EXERCISE AIM
Work out how many lines of the data contain "computer" and reply with that number alone.

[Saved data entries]
----------------

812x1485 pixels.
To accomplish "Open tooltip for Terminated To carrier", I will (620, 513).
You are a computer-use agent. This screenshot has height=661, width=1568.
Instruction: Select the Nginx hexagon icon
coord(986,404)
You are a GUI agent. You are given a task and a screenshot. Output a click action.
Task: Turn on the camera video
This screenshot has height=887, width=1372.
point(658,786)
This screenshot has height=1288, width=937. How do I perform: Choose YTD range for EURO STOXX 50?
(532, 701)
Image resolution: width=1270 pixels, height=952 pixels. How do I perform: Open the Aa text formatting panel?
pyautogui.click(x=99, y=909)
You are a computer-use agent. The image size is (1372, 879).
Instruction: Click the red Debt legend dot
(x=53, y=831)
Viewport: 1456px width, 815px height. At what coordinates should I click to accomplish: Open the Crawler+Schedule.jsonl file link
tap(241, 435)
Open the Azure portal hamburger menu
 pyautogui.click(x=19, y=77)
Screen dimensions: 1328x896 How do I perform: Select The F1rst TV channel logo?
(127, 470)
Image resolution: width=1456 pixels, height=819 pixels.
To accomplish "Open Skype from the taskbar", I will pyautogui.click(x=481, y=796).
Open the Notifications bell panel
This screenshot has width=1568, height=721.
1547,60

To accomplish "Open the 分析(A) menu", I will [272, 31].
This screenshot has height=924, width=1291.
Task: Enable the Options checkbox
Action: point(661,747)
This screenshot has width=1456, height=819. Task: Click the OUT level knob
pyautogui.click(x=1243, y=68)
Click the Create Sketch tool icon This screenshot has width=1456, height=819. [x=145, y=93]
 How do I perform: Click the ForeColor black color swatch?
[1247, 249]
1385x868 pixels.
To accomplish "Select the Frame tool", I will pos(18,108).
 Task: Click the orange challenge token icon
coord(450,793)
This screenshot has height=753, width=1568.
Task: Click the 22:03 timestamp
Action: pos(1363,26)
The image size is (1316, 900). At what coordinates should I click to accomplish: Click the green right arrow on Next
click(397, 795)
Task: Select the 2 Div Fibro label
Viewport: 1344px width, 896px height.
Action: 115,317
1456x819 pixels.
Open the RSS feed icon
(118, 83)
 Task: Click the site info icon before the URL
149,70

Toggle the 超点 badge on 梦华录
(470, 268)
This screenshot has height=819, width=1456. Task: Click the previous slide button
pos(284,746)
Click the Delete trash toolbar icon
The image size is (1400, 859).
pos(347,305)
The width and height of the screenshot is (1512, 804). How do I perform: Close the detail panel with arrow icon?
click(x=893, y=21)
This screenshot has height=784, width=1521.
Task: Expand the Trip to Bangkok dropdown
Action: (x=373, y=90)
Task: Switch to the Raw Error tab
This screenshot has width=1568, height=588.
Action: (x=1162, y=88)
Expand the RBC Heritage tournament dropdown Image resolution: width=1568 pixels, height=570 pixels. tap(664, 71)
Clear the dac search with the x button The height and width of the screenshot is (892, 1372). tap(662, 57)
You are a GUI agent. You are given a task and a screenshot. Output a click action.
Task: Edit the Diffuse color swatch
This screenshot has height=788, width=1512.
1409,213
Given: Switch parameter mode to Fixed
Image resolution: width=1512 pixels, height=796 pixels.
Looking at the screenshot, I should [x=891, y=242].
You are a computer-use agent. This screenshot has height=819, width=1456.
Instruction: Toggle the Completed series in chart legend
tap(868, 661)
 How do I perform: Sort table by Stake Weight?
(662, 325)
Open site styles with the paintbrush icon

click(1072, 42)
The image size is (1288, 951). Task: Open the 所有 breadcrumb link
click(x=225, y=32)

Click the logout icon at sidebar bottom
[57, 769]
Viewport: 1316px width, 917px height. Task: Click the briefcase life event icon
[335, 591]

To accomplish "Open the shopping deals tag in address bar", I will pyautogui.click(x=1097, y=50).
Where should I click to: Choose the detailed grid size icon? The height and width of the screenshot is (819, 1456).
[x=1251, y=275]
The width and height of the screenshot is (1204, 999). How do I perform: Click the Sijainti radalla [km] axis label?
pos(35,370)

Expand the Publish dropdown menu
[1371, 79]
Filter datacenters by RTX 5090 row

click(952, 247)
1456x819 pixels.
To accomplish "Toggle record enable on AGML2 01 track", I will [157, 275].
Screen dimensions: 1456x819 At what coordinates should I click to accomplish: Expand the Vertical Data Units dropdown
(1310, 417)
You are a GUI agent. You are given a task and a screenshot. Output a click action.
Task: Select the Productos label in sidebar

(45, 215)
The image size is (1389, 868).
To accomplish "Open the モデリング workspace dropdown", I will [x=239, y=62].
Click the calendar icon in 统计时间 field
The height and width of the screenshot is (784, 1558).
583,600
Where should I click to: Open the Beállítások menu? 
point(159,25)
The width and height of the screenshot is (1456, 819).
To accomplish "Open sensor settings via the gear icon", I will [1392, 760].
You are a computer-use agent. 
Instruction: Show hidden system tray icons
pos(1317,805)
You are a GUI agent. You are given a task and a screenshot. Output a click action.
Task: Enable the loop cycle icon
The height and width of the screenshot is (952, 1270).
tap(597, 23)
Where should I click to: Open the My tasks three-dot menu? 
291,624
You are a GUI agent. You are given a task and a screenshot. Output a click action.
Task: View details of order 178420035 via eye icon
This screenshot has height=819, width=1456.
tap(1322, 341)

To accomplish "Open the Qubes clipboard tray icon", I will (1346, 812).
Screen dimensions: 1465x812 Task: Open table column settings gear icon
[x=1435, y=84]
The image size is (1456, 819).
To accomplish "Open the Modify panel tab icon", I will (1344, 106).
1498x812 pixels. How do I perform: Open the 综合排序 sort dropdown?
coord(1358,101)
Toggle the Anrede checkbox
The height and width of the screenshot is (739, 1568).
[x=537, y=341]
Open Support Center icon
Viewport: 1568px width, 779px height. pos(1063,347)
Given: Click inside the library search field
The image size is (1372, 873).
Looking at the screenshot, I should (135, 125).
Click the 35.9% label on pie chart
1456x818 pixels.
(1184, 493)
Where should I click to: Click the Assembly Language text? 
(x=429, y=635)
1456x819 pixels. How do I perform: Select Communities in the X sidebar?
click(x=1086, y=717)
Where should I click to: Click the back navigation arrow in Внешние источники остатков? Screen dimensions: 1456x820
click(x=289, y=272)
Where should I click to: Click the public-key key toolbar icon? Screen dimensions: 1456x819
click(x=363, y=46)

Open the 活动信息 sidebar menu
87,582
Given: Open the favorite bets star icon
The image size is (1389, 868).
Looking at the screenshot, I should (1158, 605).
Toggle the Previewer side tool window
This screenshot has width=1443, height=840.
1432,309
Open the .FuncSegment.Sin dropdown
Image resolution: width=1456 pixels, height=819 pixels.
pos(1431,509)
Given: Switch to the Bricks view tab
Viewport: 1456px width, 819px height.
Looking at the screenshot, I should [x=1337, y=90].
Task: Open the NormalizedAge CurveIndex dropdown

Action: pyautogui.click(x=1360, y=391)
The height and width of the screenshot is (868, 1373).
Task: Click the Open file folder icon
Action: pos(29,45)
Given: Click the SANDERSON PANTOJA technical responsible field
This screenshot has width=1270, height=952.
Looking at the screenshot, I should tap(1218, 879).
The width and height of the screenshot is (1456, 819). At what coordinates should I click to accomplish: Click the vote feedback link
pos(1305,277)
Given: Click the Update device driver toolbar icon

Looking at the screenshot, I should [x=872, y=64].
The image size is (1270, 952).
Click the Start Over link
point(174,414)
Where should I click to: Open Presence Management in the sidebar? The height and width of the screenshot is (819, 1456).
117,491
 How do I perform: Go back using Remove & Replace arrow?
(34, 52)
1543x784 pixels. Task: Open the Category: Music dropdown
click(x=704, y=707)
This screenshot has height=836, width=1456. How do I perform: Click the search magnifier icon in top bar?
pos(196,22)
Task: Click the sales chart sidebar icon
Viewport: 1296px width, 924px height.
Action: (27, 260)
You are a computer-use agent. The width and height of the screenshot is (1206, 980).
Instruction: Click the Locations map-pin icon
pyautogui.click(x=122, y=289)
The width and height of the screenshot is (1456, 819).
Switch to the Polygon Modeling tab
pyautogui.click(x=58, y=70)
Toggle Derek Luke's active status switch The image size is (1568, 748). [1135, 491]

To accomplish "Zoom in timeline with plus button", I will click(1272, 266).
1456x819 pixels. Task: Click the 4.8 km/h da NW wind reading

----------------

RESPONSE AREA
5